## [Requirement]
Using the records below, repeat exactly the lines from the one holding "The height and" through the one holding "Task: Click the scrollbar up arrow", both ends included, and no others.

## [Exercise material]
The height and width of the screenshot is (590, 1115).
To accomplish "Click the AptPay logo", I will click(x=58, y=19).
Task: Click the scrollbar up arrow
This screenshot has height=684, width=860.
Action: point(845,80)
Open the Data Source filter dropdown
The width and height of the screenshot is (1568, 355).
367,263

...

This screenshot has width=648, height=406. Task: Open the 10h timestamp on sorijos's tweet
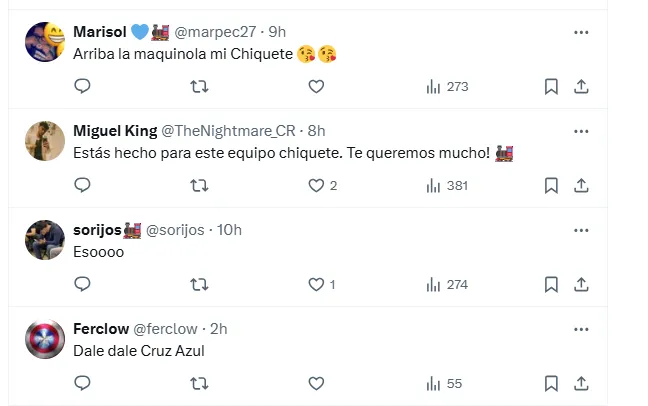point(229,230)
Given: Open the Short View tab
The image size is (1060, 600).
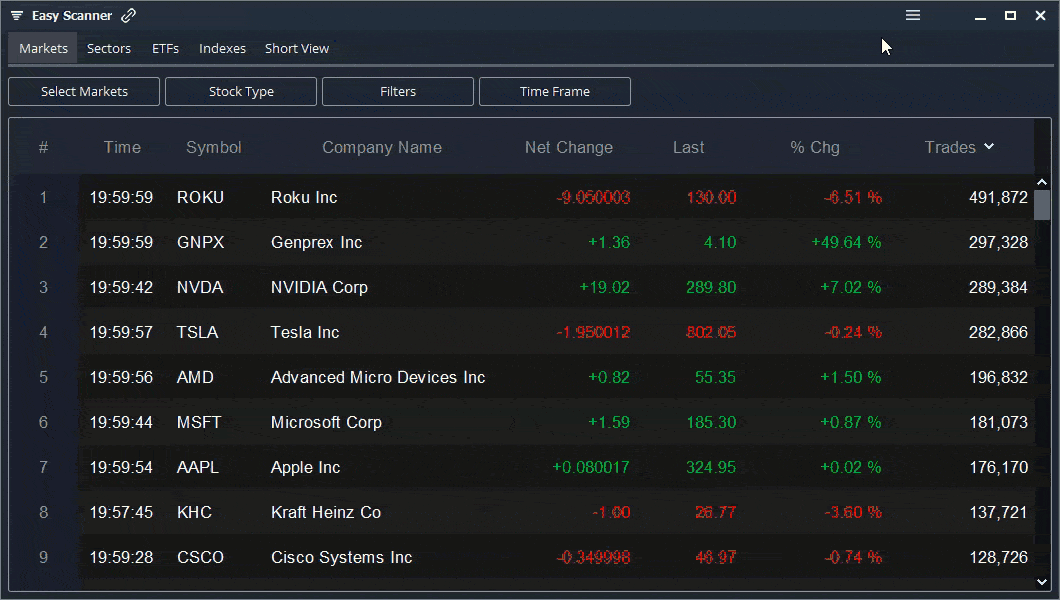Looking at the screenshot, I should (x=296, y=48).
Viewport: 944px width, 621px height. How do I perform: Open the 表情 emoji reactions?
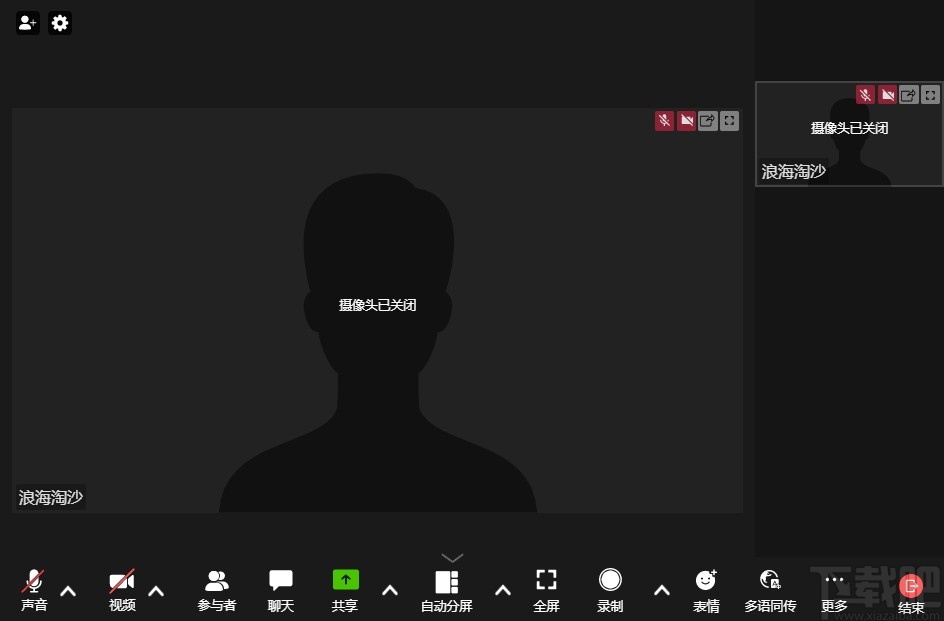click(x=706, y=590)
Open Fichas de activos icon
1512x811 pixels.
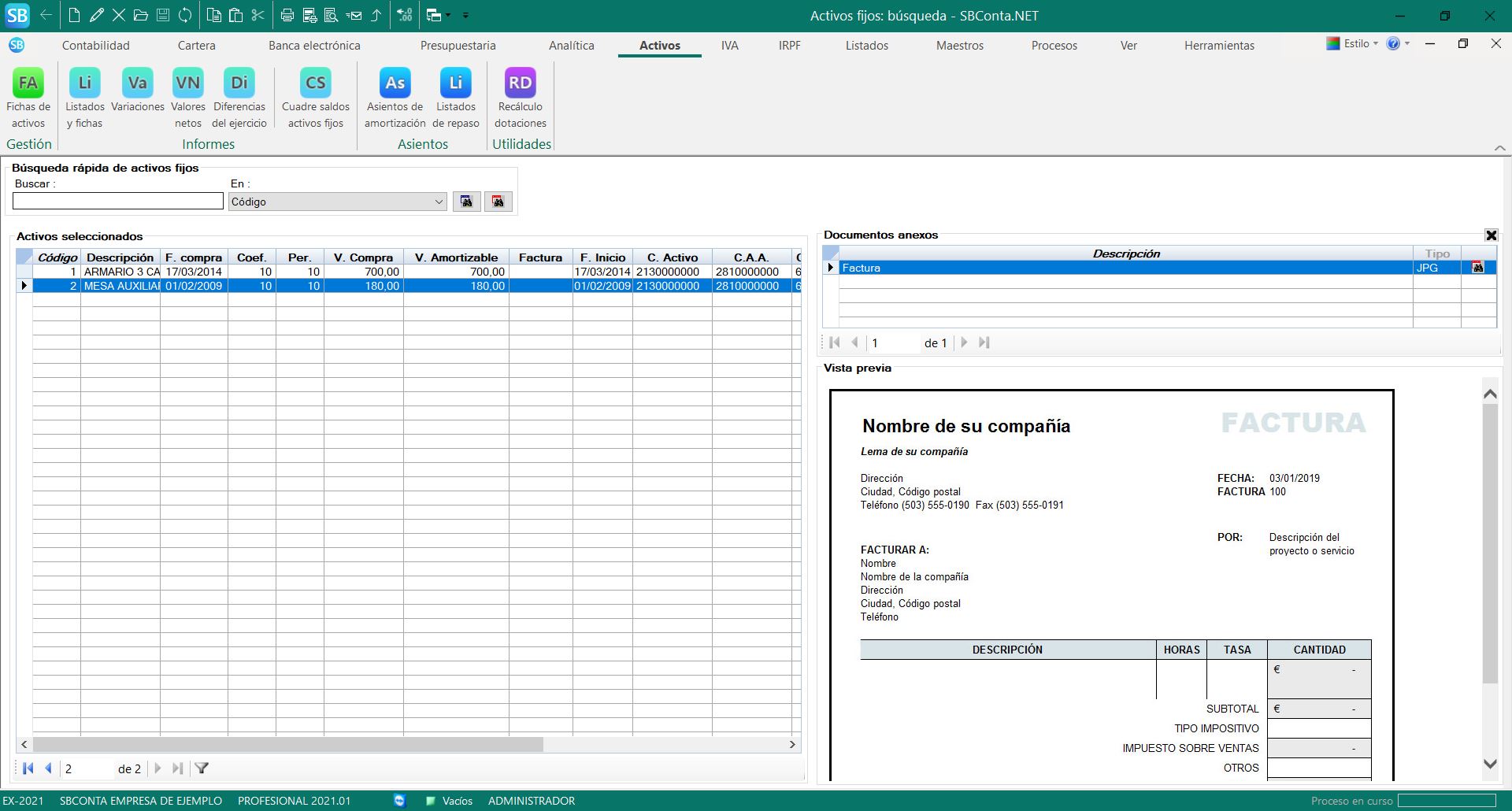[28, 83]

## [Answer space]
The height and width of the screenshot is (590, 1115).
To accomplish "Click the AptPay logo", I will click(x=58, y=19).
Task: Click the scrollbar up arrow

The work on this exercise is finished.